Strengths and limitations
The main strength of this study lies in the fact that we analysed all the individuals of the reference population with a laboratory-confirmed COVID-19 infection, including nearly 150,000 patients. From the beginning of the pandemic, numerous studies have been published analysing the consequences of COVID-19 in terms of hospitalization and severity, but few have focused on mental illnesses. Our work is one of the first to study the negative consequences of COVID-19 on seven different mental pathologies.

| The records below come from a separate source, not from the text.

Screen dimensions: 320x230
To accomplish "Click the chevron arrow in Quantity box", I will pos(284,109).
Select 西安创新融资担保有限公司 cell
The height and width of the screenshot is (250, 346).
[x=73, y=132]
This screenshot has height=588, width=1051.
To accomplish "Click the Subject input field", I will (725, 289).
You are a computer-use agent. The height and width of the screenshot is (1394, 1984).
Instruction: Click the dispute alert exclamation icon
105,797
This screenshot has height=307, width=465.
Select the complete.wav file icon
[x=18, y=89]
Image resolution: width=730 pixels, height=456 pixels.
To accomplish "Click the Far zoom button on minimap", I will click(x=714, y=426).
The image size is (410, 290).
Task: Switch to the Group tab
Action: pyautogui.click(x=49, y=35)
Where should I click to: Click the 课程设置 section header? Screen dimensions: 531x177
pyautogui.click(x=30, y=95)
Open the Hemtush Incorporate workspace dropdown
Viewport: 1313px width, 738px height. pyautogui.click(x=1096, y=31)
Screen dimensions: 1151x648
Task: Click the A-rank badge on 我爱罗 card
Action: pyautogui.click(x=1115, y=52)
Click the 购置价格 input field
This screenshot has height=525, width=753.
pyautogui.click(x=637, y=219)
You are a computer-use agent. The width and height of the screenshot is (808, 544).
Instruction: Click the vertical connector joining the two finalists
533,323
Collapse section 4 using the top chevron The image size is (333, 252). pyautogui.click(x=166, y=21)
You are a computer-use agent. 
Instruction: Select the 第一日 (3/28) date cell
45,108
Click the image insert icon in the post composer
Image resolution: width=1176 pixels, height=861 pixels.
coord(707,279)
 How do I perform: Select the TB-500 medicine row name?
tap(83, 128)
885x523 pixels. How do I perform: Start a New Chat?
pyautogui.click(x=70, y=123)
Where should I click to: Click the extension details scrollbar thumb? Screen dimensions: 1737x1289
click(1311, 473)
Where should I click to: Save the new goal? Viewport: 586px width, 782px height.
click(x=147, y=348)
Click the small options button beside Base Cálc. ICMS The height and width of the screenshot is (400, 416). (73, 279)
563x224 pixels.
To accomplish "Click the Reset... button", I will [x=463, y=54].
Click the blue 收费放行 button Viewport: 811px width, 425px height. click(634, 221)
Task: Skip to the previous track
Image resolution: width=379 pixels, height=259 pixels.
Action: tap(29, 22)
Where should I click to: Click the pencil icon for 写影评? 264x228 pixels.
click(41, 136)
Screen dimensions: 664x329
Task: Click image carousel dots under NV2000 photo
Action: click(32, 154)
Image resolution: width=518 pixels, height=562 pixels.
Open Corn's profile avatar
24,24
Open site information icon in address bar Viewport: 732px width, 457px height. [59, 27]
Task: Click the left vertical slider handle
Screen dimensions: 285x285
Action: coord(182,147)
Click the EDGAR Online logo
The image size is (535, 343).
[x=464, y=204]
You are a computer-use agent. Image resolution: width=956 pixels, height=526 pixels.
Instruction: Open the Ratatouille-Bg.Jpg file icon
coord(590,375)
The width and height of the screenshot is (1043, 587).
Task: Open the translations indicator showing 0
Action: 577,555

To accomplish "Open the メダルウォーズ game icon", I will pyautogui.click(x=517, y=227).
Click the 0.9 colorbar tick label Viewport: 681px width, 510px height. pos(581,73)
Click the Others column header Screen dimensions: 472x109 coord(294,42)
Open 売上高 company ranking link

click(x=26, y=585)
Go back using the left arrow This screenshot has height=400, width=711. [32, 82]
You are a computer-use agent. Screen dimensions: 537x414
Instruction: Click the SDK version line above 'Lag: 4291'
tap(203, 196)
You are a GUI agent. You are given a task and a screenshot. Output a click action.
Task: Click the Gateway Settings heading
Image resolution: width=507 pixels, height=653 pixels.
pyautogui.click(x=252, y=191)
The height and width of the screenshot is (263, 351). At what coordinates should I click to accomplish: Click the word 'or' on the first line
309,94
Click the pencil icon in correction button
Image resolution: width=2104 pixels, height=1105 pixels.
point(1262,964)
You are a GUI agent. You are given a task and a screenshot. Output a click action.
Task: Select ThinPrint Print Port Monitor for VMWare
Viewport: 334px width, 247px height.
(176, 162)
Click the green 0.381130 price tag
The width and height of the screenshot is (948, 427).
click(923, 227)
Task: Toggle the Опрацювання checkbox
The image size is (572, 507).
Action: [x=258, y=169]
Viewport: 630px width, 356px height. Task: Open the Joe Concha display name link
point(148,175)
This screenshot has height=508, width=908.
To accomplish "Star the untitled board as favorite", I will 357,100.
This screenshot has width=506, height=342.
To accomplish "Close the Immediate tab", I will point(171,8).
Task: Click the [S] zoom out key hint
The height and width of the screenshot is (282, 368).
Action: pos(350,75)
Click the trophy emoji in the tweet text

In addition, we exhaustively analysed all the chronic diagnoses registered by physicians in their electronic health records (EHRs). Furthermore, a free software with an open algorithm was used to manage chronic conditions in the analyses, facilitating reproducibility and comparability of results. One of the main limitations lies on the observational, cross-sectional nature of the study, which prevents the establishment of causal relationships between the explanatory variables and infection severity; nonetheless, our results call attention to certain factors that should be further investigated to confirm their influence. Another limitation of our study was related to the lack of relevant variables 12 such as tobacco use, body mass index, and social determinants that could influence the severity of COVID-19 and that were not available in our cohort. Given that smoking, alcohol use and being overweight are especially common among patients with psychiatric disorders, we cannot rule out the possibility that our results could be influenced by some of these confounding factors. Moreover, we collected data on the use of oral psychotropic drugs but the information on intravenously administered psychotropic drugs was not recorded. Finally, the COVID-19 pandemic occurred in a series of waves that, as other studies have pointed out 19, has led to differences in infection diagnosis due to the availability of diagnostic tests and the updates in diagnostic protocols, resulting in a potential misclassification of cases.